13.4 Notices. (a) Over the course of this Contract, one party may need to send a notice to the other party. For the notice to be valid, it must be in writing and delivered in one of the following ways: personal delivery, email, or certified or registered mail (postage prepaid, return receipt requested). The notice must be delivered to the party’s address listed at the end of this Contract or to another address that the party has provided in writing as an appropriate address to receive notice.
(b) The timing of when a notice is received can be very important. To avoid confusion, a valid notice is considered received as follows: (i) if delivered personally, it is considered received immediately; (ii) if delivered by email, it is considered received at the time it was sent; (iii) if delivered by registered or certified mail (postage prepaid, return receipt requested), it is considered received upon receipt as indicated by the date on the signed receipt. If a party refuses to accept notice or if notice cannot be delivered because of a change in address for which no notice was given, then it is considered received when the notice is rejected or unable to be delivered. If the notice is received after 5:00pm on a business day at the location specified in the address for that party, or on a day that is not a business day, then the notice is considered received at 9:00am on the next business day.

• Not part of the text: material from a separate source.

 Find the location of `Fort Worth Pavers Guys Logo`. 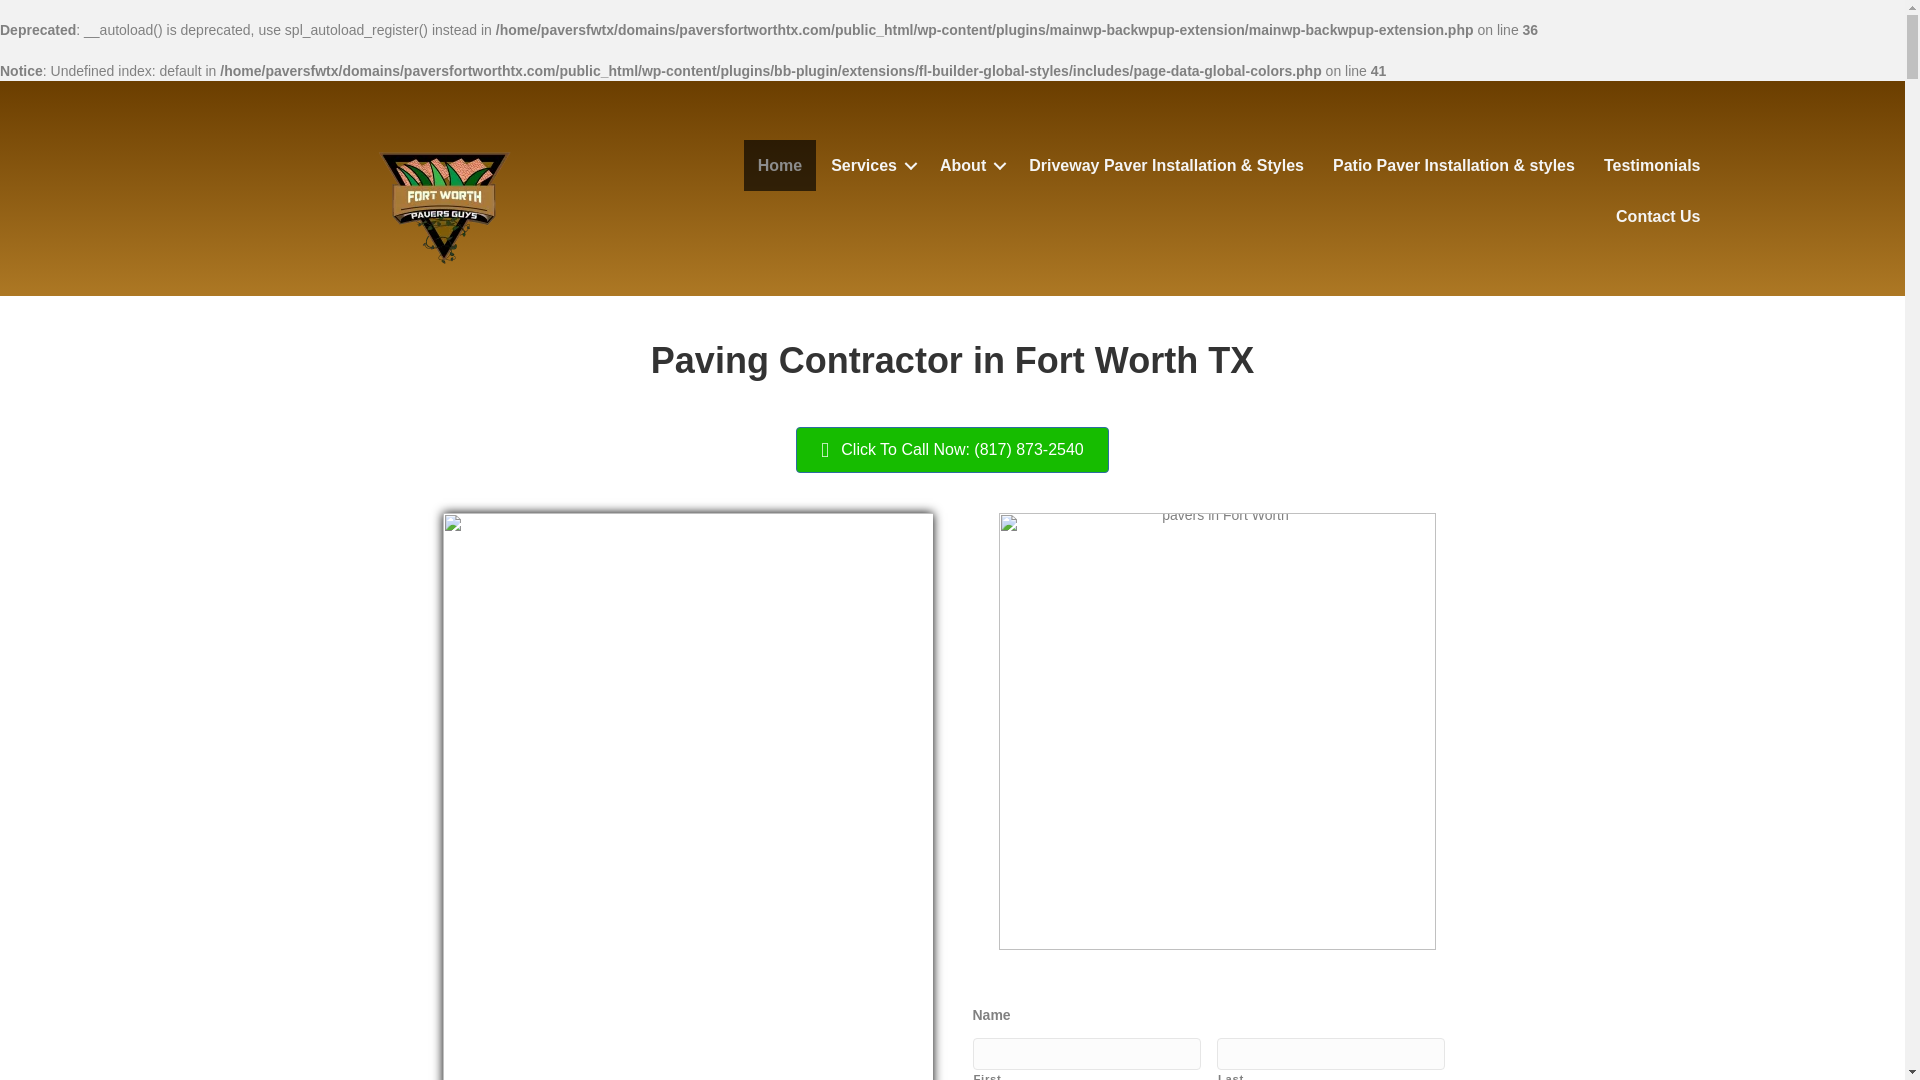

Fort Worth Pavers Guys Logo is located at coordinates (443, 190).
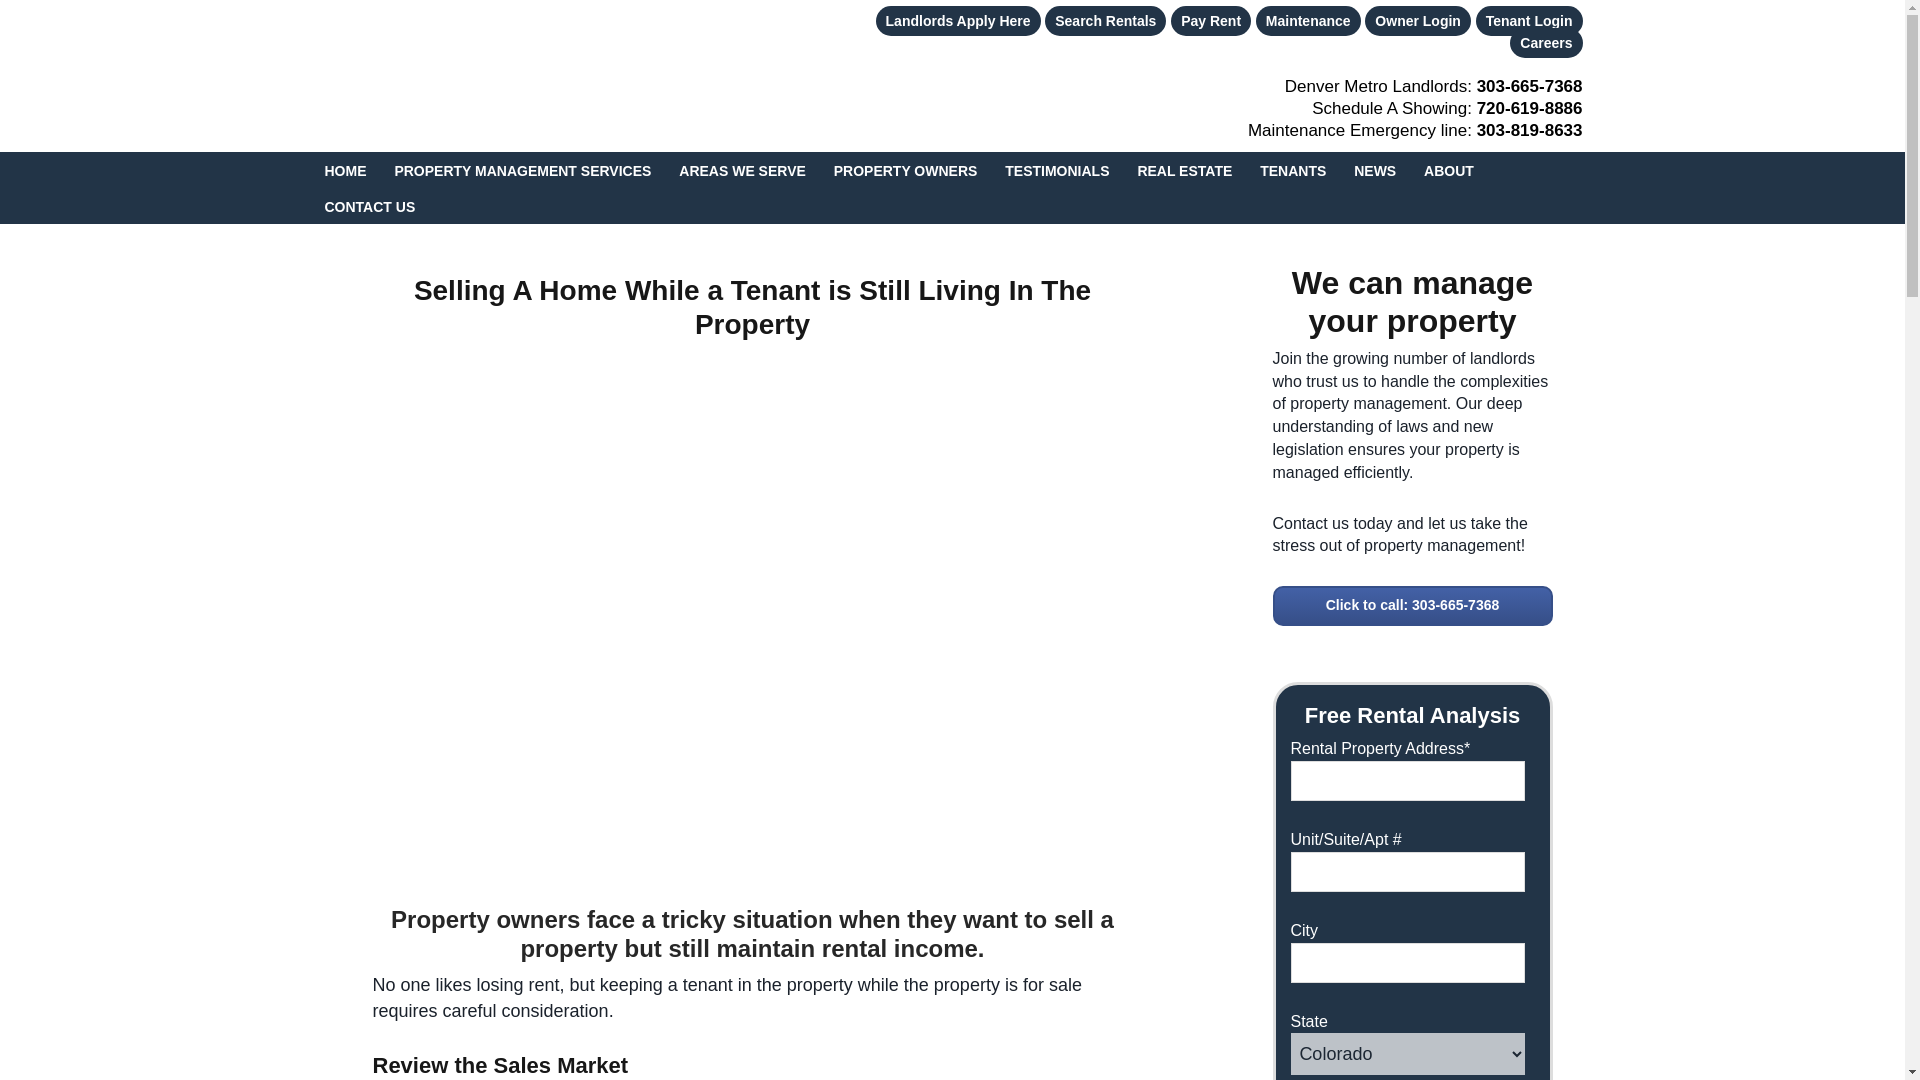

13.5 Severability. This section deals with what happens if a portion of the Contract is found to be unenforceable. If that’s the case, the unenforceable portion will be changed to the minimum extent necessary to make it enforceable, unless that change is not permitted by law, in which case the portion will be disregarded. If any portion of the Contract is changed or disregarded because it is unenforceable, the rest of the Contract is still enforceable.
13.6 Agreement to Terms & Conditions. By booking and purchasing the HelpMe! session, you agree to these Terms & Conditions.
13.7 Governing Law. The laws of the state of California govern the rights and obligations of the Client and Trivessa under this Contract, without regard to conflict of law principles of that state.
13. Entire Agreement. This Agreement represents the entire agreement and understanding between you and Trivessa.